# TASK
Write out everything in the material from the line containing "(612) 643-0055 (109, 928)" down to the line containing "Regulations Fuels and LPG (116, 561)", both included, with nothing changed.

** start **

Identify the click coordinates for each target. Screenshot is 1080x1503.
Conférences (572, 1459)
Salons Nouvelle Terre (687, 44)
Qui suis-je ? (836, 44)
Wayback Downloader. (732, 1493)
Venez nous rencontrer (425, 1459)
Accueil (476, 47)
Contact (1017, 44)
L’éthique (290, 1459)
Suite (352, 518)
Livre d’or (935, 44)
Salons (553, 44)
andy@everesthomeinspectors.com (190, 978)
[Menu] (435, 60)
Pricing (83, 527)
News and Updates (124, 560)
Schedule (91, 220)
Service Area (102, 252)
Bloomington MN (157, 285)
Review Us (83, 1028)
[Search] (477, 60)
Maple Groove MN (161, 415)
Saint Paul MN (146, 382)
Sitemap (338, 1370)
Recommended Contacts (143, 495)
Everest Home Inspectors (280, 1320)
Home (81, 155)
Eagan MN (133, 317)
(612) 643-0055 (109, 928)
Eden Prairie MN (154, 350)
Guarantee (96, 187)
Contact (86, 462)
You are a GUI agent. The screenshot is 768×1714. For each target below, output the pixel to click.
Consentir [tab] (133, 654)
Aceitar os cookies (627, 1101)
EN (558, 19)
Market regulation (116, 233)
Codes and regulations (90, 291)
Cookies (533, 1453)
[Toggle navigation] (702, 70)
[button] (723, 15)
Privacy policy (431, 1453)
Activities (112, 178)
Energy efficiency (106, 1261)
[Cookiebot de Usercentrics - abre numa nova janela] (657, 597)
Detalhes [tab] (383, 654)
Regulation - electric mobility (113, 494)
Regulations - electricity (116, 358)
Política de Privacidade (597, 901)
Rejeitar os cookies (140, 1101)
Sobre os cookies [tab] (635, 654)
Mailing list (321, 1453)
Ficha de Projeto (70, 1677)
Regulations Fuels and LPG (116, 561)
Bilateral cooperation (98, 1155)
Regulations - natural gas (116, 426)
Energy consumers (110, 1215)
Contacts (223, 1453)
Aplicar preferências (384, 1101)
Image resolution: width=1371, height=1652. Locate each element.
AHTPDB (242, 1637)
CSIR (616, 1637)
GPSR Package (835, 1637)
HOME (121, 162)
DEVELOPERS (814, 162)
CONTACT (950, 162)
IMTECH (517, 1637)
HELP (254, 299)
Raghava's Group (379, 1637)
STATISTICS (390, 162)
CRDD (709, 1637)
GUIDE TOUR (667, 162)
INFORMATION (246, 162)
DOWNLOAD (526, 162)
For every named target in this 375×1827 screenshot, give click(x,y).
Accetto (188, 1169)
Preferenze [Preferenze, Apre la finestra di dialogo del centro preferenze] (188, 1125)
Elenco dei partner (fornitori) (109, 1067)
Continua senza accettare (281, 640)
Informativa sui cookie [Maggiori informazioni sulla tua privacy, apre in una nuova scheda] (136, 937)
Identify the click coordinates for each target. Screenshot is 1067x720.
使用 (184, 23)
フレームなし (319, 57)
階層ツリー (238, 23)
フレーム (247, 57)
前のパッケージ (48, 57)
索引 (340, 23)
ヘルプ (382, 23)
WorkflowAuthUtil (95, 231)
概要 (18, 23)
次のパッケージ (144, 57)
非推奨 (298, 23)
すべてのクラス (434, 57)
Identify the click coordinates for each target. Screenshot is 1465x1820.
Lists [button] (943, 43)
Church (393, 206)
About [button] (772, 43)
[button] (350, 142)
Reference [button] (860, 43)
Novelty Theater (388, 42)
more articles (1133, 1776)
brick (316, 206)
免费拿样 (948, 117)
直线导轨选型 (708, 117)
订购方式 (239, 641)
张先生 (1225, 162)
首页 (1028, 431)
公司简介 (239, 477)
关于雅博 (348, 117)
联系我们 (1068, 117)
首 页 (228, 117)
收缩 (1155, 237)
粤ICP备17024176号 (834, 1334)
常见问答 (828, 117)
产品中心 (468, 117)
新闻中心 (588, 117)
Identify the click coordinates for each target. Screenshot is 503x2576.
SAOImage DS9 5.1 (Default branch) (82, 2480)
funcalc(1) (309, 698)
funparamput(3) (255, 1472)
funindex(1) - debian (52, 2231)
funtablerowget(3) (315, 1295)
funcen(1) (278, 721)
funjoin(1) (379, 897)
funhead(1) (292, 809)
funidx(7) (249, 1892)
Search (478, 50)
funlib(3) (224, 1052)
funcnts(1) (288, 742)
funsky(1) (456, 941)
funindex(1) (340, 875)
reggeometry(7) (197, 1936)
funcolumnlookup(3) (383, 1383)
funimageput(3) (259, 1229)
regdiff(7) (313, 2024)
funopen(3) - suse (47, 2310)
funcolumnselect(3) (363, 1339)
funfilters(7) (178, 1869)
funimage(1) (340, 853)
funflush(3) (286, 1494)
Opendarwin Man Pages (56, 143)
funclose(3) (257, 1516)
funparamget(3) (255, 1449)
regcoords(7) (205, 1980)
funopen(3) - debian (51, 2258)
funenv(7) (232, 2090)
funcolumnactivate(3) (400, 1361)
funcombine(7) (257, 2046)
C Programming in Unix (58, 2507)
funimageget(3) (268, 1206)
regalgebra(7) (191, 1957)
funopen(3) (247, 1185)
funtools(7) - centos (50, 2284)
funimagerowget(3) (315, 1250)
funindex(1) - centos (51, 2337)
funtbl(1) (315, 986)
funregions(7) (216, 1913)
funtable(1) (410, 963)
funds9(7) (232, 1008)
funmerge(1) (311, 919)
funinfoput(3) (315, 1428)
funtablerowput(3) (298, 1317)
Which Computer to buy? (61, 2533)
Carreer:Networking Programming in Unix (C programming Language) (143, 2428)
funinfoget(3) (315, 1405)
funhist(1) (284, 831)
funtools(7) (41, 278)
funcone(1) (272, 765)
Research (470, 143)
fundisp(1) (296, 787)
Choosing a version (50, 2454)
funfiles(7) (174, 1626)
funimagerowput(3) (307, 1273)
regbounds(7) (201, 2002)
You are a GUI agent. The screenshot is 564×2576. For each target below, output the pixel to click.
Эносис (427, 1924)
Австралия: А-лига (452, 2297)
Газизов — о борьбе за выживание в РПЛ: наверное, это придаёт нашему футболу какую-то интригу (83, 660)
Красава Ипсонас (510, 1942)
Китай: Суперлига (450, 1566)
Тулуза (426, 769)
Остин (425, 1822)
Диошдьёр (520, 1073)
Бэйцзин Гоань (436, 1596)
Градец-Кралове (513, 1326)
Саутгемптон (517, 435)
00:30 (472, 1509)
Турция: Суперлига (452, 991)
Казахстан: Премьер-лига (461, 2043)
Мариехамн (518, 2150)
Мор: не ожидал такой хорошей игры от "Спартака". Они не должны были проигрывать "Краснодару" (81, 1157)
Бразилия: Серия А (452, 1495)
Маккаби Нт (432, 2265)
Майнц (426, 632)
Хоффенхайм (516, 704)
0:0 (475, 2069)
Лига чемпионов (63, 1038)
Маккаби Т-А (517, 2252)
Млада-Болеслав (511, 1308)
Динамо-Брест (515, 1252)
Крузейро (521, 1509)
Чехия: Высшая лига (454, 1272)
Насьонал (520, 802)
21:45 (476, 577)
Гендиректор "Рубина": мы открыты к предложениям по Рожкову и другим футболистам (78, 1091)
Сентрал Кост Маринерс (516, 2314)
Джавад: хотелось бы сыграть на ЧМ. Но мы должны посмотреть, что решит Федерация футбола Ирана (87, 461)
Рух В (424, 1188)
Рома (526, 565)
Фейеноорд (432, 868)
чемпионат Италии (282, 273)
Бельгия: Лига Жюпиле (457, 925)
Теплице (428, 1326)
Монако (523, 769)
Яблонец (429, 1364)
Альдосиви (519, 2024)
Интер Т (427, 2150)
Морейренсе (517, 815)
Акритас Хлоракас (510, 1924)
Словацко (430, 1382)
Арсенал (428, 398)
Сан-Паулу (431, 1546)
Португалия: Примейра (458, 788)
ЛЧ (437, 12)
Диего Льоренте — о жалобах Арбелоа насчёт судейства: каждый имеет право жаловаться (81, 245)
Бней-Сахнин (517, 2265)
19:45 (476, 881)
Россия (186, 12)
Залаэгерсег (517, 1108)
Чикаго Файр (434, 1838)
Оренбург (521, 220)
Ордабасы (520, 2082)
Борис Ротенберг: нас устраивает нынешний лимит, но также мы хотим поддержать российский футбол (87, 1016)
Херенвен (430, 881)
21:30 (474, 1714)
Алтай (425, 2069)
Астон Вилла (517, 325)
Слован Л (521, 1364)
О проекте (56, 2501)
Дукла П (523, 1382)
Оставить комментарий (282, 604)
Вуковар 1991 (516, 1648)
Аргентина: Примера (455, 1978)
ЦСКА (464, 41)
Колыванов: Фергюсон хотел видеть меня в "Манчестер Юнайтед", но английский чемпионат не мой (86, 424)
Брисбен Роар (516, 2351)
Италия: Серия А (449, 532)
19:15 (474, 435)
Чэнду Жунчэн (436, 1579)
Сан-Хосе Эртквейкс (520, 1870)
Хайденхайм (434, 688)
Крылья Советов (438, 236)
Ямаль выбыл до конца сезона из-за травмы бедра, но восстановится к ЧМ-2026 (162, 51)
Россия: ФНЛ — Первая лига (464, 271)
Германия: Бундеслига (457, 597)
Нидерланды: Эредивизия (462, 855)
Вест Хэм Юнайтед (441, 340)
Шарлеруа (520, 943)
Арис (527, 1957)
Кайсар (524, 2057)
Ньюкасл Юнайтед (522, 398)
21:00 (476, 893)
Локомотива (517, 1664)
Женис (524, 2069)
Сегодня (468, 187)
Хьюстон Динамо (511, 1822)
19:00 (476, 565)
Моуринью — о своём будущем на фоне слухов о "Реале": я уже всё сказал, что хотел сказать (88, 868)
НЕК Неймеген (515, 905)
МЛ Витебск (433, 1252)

** end **

# EXERCISE RESULT
(612) 643-0055 (109, 928)
Eden Prairie MN (154, 350)
Guarantee (96, 187)
Contact (86, 462)
You are a GUI agent. The screenshot is 768×1714. For each target below, output the pixel to click.
Consentir [tab] (133, 654)
Aceitar os cookies (627, 1101)
EN (558, 19)
Market regulation (116, 233)
Codes and regulations (90, 291)
Cookies (533, 1453)
[Toggle navigation] (702, 70)
[button] (723, 15)
Privacy policy (431, 1453)
Activities (112, 178)
Energy efficiency (106, 1261)
[Cookiebot de Usercentrics - abre numa nova janela] (657, 597)
Detalhes [tab] (383, 654)
Regulation - electric mobility (113, 494)
Regulations - electricity (116, 358)
Política de Privacidade (597, 901)
Rejeitar os cookies (140, 1101)
Sobre os cookies [tab] (635, 654)
Mailing list (321, 1453)
Ficha de Projeto (70, 1677)
Regulations Fuels and LPG (116, 561)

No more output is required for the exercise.